New Service Request geoshapes
Open, MediumPublic

Description

Description: Service to generate geometric shapes from OSM PostgreSQL data and WDQS queries
Timeline: Q4
Diagram: Data flow diagram, Maps backend diagram, and Maps deployment diagram
Technologies: nodejs
Point person: @MSantos

Background

As part of T263854: [Maps] Modernize Vector Tile Infrastructure work, geoshapes service will be extracted as a standalone service.

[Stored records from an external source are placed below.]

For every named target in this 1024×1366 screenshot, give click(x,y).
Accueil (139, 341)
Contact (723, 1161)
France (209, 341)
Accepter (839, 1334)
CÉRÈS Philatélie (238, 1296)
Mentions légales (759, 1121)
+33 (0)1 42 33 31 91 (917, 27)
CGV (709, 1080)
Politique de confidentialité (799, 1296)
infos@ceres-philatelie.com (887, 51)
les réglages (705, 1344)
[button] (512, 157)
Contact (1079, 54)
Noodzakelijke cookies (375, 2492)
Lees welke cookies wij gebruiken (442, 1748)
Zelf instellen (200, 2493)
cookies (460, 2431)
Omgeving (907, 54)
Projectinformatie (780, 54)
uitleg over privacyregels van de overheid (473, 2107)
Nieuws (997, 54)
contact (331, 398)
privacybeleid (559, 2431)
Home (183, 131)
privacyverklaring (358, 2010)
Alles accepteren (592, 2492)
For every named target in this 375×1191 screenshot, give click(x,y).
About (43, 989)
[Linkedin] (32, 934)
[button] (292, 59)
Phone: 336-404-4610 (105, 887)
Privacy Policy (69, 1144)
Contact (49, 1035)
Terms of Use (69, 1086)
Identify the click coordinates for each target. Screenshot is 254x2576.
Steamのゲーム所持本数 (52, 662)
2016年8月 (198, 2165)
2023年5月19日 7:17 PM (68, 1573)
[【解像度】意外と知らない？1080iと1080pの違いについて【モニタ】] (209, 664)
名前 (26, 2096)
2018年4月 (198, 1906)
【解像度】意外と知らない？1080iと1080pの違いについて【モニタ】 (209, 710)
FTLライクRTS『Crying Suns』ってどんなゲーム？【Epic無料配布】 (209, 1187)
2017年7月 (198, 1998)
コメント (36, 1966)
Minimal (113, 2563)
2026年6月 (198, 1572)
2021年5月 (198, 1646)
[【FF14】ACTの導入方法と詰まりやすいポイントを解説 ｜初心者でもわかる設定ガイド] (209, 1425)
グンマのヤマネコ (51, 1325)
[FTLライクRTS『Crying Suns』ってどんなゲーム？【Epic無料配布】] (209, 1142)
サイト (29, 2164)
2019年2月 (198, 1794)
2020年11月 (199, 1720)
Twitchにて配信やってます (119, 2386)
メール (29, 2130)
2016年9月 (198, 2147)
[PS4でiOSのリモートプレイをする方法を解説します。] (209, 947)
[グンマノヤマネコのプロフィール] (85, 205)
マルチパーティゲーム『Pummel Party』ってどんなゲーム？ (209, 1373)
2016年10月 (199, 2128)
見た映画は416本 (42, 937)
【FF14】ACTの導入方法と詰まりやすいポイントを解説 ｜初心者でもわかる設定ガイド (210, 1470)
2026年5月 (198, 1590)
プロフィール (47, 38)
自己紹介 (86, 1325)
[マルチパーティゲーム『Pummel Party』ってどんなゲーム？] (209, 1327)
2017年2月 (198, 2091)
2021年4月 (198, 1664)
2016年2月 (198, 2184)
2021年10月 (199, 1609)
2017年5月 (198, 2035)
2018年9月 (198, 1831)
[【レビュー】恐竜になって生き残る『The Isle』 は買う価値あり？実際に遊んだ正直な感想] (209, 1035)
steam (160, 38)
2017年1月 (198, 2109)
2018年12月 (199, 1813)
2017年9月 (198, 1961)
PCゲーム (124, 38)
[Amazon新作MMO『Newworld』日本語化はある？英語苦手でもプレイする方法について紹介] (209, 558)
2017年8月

The service currently runs on bare-metal in maps20xx.codfw.wmnet and maps10xx.eqiad.wmnet and geoshapes access the PostgreSQL DB available in it

Acceptance Criteria
  • Extract geoshapes into it's own service/repo
  • Enable PG connections from k8s cluster to maps clusters
  • Enabling the deployment-pipeline to generate the OCI (docker) container T302967
    • Creating the helm chart itself in deployment-charts
      • Benchmark in a local env (if possible, don't go overboard we want coarse data, we 'll anyway have to finetune in real traffic)
  • Submit the helmfile.d/services stanzas for review and get them merged
  • Creation of k8s namespaces/token (SRE side, open up a task and we will get it done)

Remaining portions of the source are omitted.